The “Old Carroll House” -- a puzzle on W. Kearney St. One of Laramie’s first homes still standing
The house in Laramie that locals call “the Old Carroll House” takes the prize for having the most confusing history in town. It is located at 468 W. Kearney St. on the West Side. When it was built there probably were no streets, and when streets were put in, the street in front of it was known as “E” St. In 1889 the City Council changed the street name to Kearney.
This innocuous-seeming house has been the subject of controversy recently, and delving back a little into history does almost nothing to clarify its situation. A complication arises because the house was there before the land was platted into lots for residential housing. Reports are that Irish immigrant and Laramie pioneer Michael Arthur Carroll (1834-1900) built the house around 1869 on the ranch he founded in 1866 along the Big Laramie River on his “homestead” between the railroad and the river.
Blocks the street
John Lucero, owner/broker of Laramie Renaissance Realty, happened to be touring the Ivinson Mansion one day last year. Looking at an 1885 map of Laramie on display, he pointed to the Carroll house on the map and said to me “they won’t let me sell that house for the owners because the city says it’s in an illegal place.”
The house was certainly in a strange place on that old map, smack in the middle of West Kearney St., which is shown on the 1885 map as a complete street between Cedar and Spruce. But that complete street was only on paper because today it is only a half-block long; the pavement ends abruptly at the house’s front yard although the suggestion of a street continues in an unpaved path that jogs around the house.
Who owns the street?
When developers plat out land for residential housing, they provide space for streets, and donate the streets to the city as rights-of-way for access to the lots that they hope to sell. That process has been going on ever since the Union Pacific Railroad (UPRR) laid out the “Original Town” lots on the east side of the railroad track. Lots on the west side of the railroad to the River are slightly later subdivisions, called “Hodgeman” or “Fees” for the names of early residents.
The house at 468 W. Kearney is legally described as being within Hodgeman’s Addition.

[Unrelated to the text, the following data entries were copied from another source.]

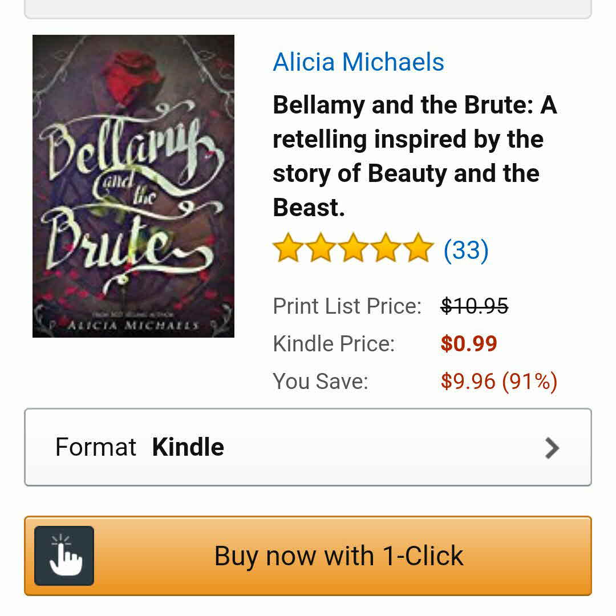The width and height of the screenshot is (616, 616).
Task: Select the bold Kindle format value
Action: (188, 448)
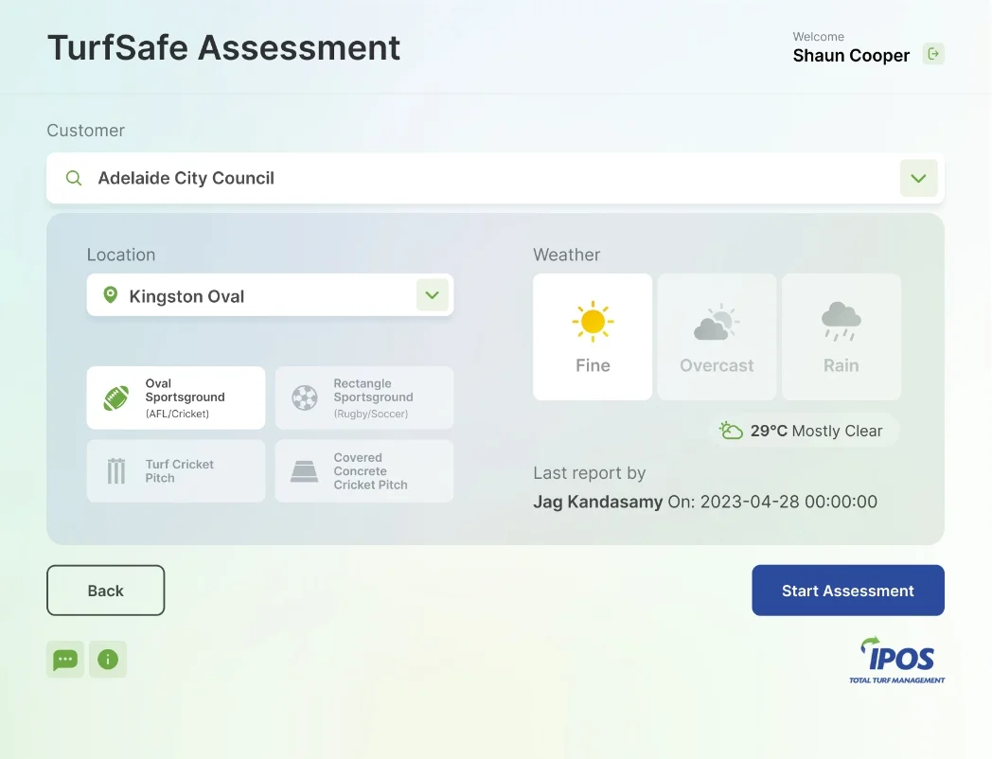Screen dimensions: 992x759
Task: Select Oval Sportsground (AFL/Cricket) option
Action: click(176, 397)
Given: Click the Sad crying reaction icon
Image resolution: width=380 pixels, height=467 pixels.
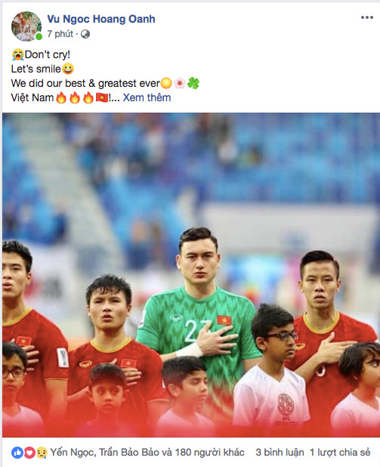Looking at the screenshot, I should coord(42,453).
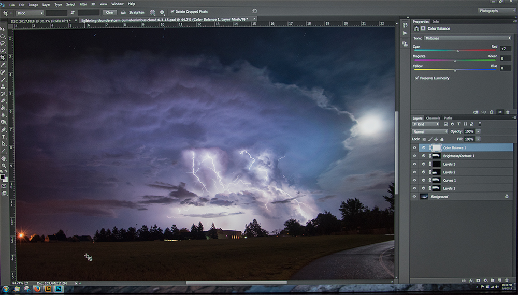The width and height of the screenshot is (518, 295).
Task: Toggle Preserve Luminosity checkbox
Action: click(417, 78)
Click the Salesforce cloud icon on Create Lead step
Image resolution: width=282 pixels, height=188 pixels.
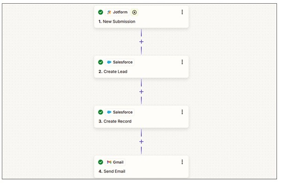click(109, 62)
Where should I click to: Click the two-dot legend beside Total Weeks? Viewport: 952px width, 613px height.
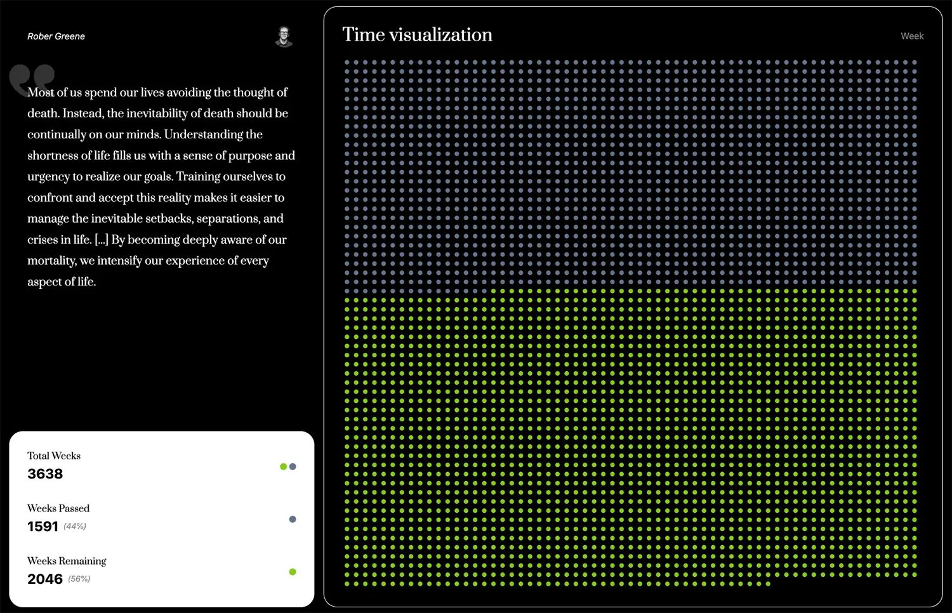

Whoever designed the plat map that was copied in the 1885 Laramie map either did not check to see if the street layout was possible, or was intentionally creating problems for Michael Carroll, owner and builder of the house in the middle of one of the streets.
Because the plat map shows Kearney as a through street, the city seems to own the donated land comprising the entire street, including the portion that is under the house. Therein lies the problem.
Pioneer Michael Carroll’s claim
A wagon master with the Army, Michael Carroll had already been through this area several times, freighting military supplies along the Overland Trail. Carroll was familiar with the future site of Fort Sanders, laid out in 1866, a few miles south of where Spring Creek joins the Big Laramie River. He probably brought supplies to build the Fort.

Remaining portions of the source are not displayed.